* **Stored items**:
=-=-=
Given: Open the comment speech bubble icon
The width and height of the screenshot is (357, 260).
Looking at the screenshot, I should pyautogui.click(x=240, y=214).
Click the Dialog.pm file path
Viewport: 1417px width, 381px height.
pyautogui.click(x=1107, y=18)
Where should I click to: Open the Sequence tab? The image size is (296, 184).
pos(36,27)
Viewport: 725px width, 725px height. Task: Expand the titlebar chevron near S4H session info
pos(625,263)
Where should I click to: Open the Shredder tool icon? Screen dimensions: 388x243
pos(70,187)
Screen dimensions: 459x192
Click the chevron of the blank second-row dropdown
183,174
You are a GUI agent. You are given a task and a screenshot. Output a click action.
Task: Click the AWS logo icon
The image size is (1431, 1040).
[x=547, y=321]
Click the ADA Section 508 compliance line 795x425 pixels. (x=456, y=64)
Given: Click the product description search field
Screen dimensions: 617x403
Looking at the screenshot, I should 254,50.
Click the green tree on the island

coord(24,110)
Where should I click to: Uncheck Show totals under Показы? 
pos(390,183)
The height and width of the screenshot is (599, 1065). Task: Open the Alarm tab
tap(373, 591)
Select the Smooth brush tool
=-=-=
* **Problem requirements**:
Each record must be reproduced exactly. Keep every one.

* **Answer**:
Given: Open the comment speech bubble icon
The width and height of the screenshot is (357, 260).
Looking at the screenshot, I should pyautogui.click(x=240, y=214).
Click the Dialog.pm file path
Viewport: 1417px width, 381px height.
pyautogui.click(x=1107, y=18)
Where should I click to: Open the Sequence tab? The image size is (296, 184).
pos(36,27)
Viewport: 725px width, 725px height. Task: Expand the titlebar chevron near S4H session info
pos(625,263)
Where should I click to: Open the Shredder tool icon? Screen dimensions: 388x243
pos(70,187)
Screen dimensions: 459x192
Click the chevron of the blank second-row dropdown
183,174
You are a GUI agent. You are given a task and a screenshot. Output a click action.
Task: Click the AWS logo icon
The image size is (1431, 1040).
[x=547, y=321]
Click the ADA Section 508 compliance line 795x425 pixels. (x=456, y=64)
Given: Click the product description search field
Screen dimensions: 617x403
Looking at the screenshot, I should 254,50.
Click the green tree on the island

coord(24,110)
Where should I click to: Uncheck Show totals under Показы? 
pos(390,183)
The height and width of the screenshot is (599, 1065). Task: Open the Alarm tab
tap(373, 591)
Select the Smooth brush tool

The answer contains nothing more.